• What you have to do:
Return every line from the items below that contains the string "Task".

• Information provided:
------------------------------------------------
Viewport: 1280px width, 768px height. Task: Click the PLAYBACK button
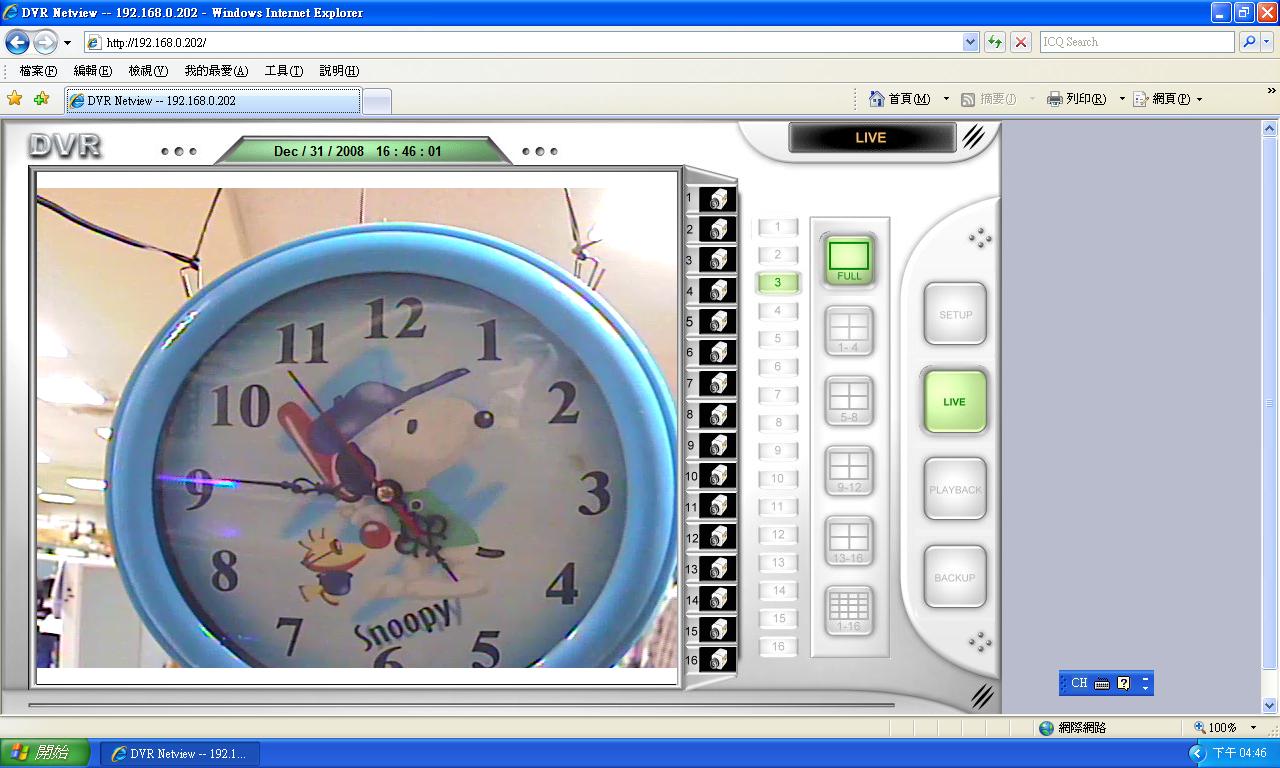tap(955, 489)
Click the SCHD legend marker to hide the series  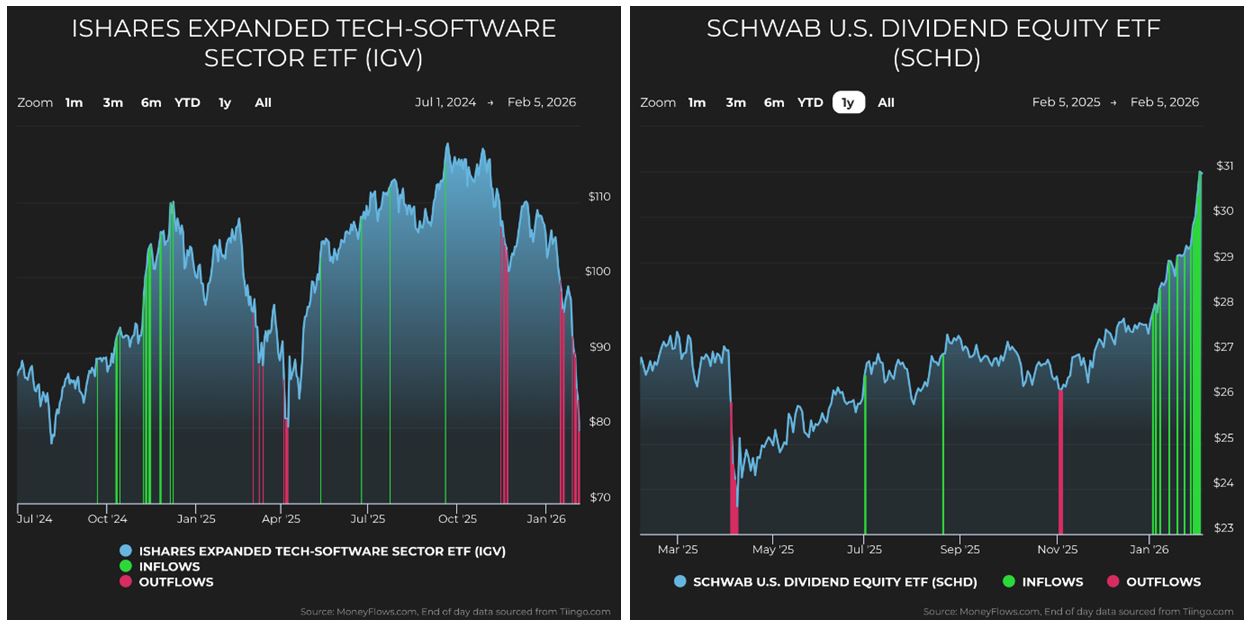point(681,581)
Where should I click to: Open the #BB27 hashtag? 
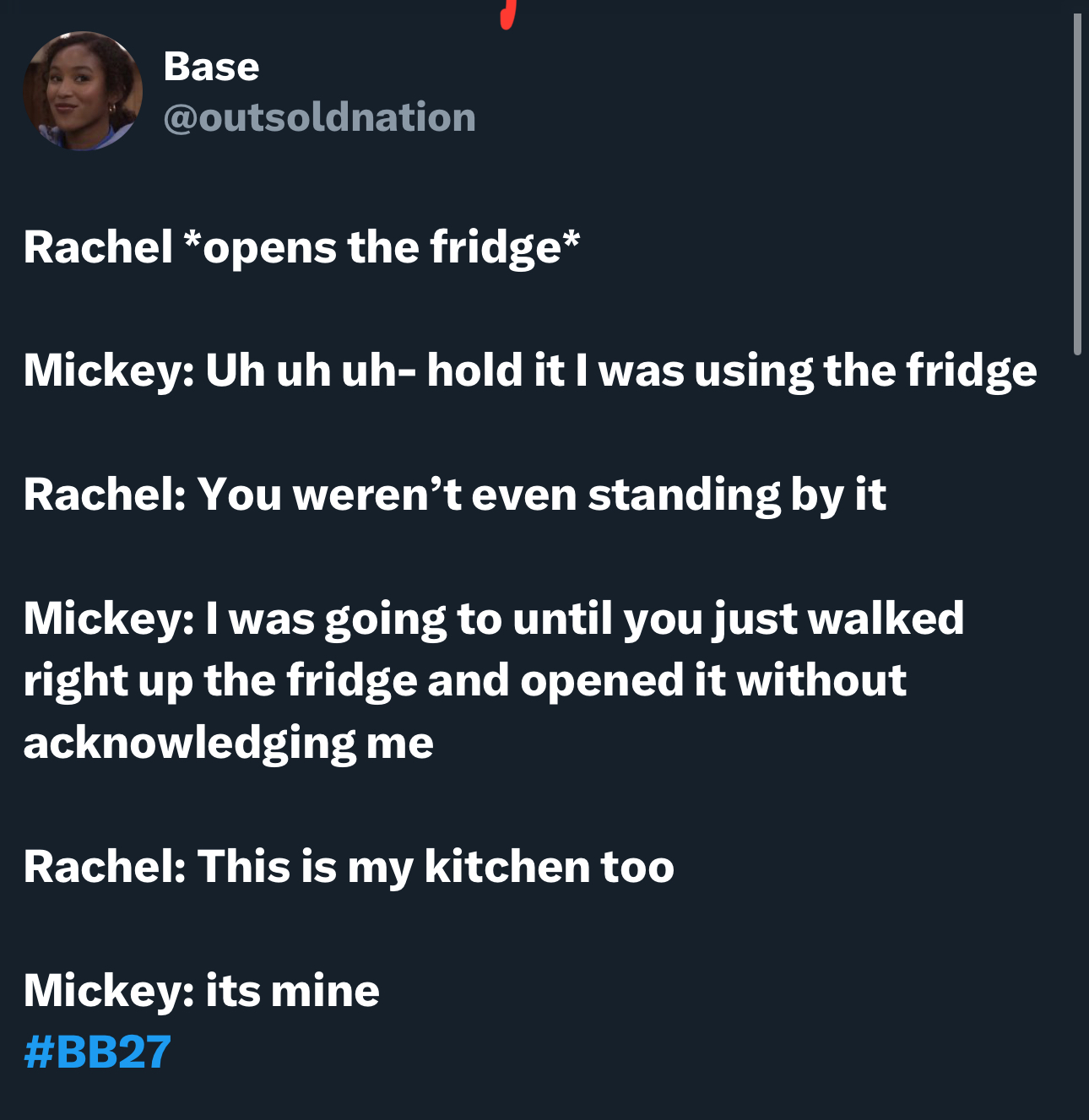98,1052
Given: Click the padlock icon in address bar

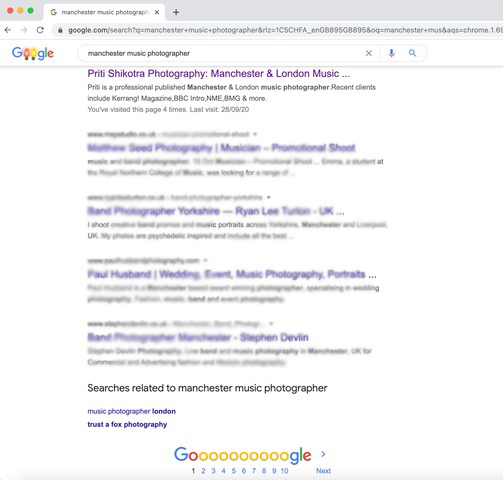Looking at the screenshot, I should (x=60, y=30).
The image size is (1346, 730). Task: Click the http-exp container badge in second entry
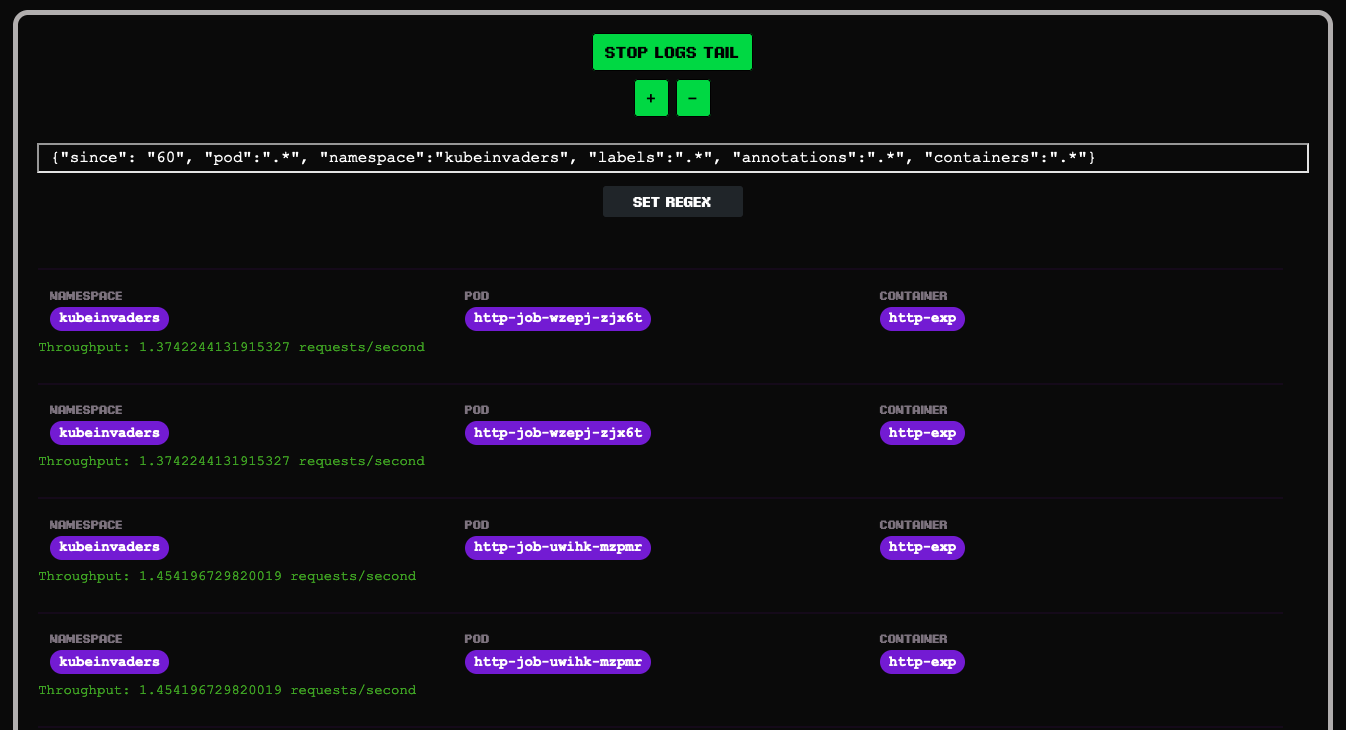(x=922, y=433)
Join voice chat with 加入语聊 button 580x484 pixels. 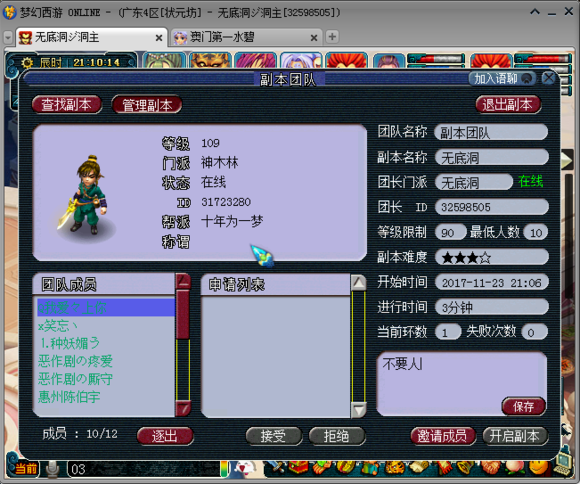coord(502,78)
------------------------------------------------
• Final result:
Viewport: 1280px width, 768px height. Task: Click the PLAYBACK button
The image size is (1346, 730). Task: Click the http-exp container badge in second entry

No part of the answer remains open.